Tuesday, April 14, 2015

4 p.m.

Joukowsky Forum

The economic historiography of the late twentieth century established close links between the histories of markets, slavery and states in precolonial West Africa. Specifically, it established the ubiquity and vitality of price-forming markets, the growing use of slave labor in commodity production within the region (during and especially after the beginning of the abolition of the Atlantic slave trade), and the dependence of state revenues on the exchange economy. This paper presents three elements from a book manuscript with the same title. The first is an attempt to move from a basically static view of the way markets worked in the sixteenth to nineteenth centuries towards a more historical one, highlighting institutional changes. The second is an attempt to reconcile the ‘social’ and ‘economic’ interpretations of ‘domestic’ slavery, arguing that the two approaches are insufficient without each other.
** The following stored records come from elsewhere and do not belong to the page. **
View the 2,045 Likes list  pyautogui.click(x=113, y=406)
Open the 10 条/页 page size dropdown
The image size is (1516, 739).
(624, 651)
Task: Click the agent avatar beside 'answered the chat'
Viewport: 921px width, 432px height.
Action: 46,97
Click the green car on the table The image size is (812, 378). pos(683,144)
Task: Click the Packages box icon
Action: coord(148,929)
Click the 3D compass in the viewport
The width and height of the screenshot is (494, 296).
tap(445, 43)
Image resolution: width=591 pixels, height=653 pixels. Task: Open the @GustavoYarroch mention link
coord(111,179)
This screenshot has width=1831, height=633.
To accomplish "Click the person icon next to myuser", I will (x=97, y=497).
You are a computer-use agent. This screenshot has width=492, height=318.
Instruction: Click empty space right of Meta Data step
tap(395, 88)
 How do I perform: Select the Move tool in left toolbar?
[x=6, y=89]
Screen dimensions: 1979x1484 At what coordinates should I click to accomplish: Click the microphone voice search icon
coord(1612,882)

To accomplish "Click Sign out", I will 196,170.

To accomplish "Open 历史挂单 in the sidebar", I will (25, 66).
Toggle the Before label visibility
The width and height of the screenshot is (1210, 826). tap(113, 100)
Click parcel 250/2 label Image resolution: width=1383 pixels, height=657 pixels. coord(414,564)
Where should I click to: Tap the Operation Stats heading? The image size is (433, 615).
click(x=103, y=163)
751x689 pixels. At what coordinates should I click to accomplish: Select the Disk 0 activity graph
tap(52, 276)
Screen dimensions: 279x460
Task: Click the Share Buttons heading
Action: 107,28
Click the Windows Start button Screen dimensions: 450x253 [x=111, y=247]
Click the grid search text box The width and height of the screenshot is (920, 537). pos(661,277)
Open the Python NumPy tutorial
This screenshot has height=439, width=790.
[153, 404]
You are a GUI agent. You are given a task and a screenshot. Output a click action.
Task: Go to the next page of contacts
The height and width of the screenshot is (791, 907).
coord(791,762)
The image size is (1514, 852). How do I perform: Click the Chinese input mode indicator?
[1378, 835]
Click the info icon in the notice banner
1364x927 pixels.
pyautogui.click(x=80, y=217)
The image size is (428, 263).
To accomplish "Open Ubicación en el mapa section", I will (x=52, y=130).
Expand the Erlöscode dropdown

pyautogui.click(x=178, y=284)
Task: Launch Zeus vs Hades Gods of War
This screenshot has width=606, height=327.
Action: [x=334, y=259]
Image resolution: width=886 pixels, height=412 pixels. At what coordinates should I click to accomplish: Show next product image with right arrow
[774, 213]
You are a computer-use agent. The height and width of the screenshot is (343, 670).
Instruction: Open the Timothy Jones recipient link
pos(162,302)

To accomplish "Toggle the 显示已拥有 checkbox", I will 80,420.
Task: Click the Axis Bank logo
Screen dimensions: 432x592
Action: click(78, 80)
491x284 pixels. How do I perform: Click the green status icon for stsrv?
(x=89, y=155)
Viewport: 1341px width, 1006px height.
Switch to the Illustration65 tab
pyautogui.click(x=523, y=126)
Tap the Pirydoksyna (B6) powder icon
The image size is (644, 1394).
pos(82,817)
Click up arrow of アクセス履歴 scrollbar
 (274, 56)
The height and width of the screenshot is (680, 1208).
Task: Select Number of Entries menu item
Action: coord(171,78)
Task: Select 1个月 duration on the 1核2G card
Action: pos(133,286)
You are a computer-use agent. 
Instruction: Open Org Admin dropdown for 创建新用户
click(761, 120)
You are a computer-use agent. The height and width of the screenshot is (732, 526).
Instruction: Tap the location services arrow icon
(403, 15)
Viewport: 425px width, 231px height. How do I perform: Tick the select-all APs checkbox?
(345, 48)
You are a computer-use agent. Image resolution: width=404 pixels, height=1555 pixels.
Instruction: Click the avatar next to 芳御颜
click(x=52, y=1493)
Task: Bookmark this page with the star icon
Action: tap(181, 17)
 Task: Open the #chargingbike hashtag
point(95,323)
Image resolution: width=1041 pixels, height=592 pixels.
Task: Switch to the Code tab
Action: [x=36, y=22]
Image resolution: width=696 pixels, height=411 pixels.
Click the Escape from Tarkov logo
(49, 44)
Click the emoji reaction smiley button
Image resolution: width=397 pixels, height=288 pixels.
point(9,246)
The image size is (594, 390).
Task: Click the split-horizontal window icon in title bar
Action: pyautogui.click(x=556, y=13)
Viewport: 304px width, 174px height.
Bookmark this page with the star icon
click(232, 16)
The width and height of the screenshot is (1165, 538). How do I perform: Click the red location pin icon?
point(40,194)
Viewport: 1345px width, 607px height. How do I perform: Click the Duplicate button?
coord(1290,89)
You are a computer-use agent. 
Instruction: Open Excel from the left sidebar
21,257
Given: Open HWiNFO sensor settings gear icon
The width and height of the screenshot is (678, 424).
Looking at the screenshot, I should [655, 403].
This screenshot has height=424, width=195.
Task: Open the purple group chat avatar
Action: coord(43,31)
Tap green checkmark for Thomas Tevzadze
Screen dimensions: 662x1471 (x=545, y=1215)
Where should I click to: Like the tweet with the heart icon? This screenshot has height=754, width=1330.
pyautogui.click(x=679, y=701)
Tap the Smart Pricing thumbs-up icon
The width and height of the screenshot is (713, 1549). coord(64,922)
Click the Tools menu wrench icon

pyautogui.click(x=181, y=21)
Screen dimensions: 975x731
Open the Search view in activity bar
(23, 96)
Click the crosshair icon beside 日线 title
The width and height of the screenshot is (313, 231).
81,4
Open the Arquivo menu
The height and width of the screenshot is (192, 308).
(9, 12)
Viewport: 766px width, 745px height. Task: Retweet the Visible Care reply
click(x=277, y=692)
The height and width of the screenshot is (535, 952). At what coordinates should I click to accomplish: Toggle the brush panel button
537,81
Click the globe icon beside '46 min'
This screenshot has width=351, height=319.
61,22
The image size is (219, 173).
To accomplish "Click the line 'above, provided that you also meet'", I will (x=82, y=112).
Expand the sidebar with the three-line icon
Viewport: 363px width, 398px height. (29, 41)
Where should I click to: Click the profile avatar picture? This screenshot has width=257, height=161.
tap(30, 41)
Finally, I suggest that, in the nineteenth century at least, African governments were by no means as hostile to, or predatory upon, markets as has often been thought.

Gareth Austin  Professor, International History, The Graduate Institute Geneva, joined the faculty in 2010 from the London School of Economics and Political Science. Prior to his position at the London School of Economics, he lectured at the University of Ghana. His research and teaching interests are in African, comparative and global economic history. His primary research has focused on West Africa, especially Ghana and the pre-colonial kingdom of Asante.